Recursively count lines of code, excluding empty lines and comments

7

3

Requirement: Write a program (in any language) that counts the number of lines of code in files matching *.sh in the directory tree starting from the directory that the program is executed in, excluding lines that are empty, only contain whitespace, or are just single-line comments (a line which the first character that is not a whitespace character is #). Files will only contain printable ASCII characters.

Output: A single integer representing the total count (can be followed by a newline too).

Here is an expanded solution in Python:

import os, sys

def recurse(dir = './'):
    count = 0

    for file in os.listdir(dir):
        if not os.path.isfile(dir + file):
            count += recurse(dir + file + '/')
        elif file.endswith('.sh'):
            with open(dir + file, 'r') as f:
                for line in f.read().split('\n'):
                    if (not line.strip().startswith('#')) and (not line.strip() == ''):
                        count += 1

    return count

sys.stdout.write(recurse())

Aaron Esau

Posted 2018-09-25T00:35:19.580

Reputation: 197

Files will only contain printable ASCII characters. -- can a file contain a /? – Jonathan Frech – 2018-09-26T18:18:18.550

Answers

3

Powershell 3+, 40 byte

(ls *.sh -r|sls '^\s*(#|$)' -a -n).Count

ls *.sh -r gets a file names from the directory tree. sls (alias for Select-String) gets all strings (-a is shortcut for -AllMatches) that not mathces (-n is alias for -NotMatch) to the pattern '^\s*(#|$)'.

mazzy

Posted 2018-09-25T00:35:19.580

Reputation: 4 832

Side note: ().Count was introduced in PowerShell 3; in PowerShell 2 you can use |measure instead although that also tries to give you other measurements not relevant here. – Neil – 2018-09-26T08:18:34.747

I'm agree (....|measure).Count. But Powershell 2 is deprecated since the summer 2017. I'm not sure the version 3+ requires an explicit statement. In any case, I've specified the version. Thanks.

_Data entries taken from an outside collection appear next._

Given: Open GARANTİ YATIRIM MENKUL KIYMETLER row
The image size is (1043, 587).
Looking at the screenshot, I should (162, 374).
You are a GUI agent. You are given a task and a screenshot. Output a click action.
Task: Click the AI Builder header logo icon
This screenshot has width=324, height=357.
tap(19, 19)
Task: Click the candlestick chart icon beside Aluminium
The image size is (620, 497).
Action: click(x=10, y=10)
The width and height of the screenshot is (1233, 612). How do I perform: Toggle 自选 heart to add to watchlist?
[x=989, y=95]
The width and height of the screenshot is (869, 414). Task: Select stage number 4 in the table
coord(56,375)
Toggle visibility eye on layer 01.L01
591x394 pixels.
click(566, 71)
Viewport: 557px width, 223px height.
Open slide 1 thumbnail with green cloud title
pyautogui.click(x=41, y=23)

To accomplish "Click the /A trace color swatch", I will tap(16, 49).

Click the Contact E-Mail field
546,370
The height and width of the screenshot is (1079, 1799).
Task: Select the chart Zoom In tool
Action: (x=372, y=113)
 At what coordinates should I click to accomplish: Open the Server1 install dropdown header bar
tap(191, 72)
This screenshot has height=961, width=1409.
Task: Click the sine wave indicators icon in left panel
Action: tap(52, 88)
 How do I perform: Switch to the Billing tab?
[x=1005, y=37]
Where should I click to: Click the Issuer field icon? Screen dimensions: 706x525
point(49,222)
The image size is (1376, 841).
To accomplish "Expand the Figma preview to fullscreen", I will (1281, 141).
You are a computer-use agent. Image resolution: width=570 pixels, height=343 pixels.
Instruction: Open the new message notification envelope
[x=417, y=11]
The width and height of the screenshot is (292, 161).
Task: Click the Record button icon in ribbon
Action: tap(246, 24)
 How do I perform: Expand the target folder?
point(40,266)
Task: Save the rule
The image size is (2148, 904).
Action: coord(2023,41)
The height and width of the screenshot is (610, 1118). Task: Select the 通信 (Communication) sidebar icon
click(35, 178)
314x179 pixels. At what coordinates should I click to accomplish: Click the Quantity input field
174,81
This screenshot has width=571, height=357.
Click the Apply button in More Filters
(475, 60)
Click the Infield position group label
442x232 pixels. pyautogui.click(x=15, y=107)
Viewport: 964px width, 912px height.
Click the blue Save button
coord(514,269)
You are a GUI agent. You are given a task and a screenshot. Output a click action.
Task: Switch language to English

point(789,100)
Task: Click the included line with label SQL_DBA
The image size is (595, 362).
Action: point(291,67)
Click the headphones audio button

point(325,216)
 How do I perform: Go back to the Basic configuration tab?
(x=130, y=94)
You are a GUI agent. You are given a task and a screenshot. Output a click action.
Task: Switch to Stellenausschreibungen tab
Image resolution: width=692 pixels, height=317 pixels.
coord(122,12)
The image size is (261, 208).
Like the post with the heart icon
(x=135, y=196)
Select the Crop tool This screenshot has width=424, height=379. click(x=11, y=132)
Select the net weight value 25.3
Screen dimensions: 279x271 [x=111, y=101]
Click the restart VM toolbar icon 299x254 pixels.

– mazzy – 2018-09-26T08:27:38.733

Ah! I keep forgetting about Select-String! Nice solution. – AdmBorkBork – 2018-09-26T12:39:11.810

4

PowerShell, 47 46 bytes

ls *.sh -r|gc|%{$o+=!($_-match'^\s*(#|$)')};$o

Try it online! (will always return 0 since there aren't any files)

Try it online! (here's a link that populates a dummy file so you can see the process)

-1 byte thanks to Neil

ls is alias for Get-ChildItem, specifying *.sh with the -recurse parameter, then we get-content of files. For each of those lines |%{...}, we accumulate into our $output a one if the Boolean !(...) statement is truthy. Inside the statement is a simple regex -match against the whitespace-only/comment/blank lines. Finally we leave $o on the pipeline.

The implicit Write-Output that happens at program completion adds a trailing newline, but that shouldn't matter in this case because the variable $o itself doesn't have a trailing newline nor does the actual return variable. It's a quirk of the shell, not a quirk of the program. For example, saving this to a script and executing that script in a pipeline will not have a newline.

AdmBorkBork

Posted 2018-09-25T00:35:19.580

Reputation: 41 581

You can write $-notmatch'^\s*(#|$)' instead !($_-match'^\s*(#|$)'). The length is same. But expression is more clear. – mazzy – 2018-09-26T06:12:59.067

1ls *.sh -r|gc| saves a byte. – Neil – 2018-09-26T08:13:27.083

Thanks @Neil - nice catch. – AdmBorkBork – 2018-09-26T12:38:22.007

2

R, 70 64 bytes

sum(!grepl("^(#|$)",unlist(lapply(dir(,".sh$",r=T),readLines))))

Explanation:

The dir function has the recursive flag set.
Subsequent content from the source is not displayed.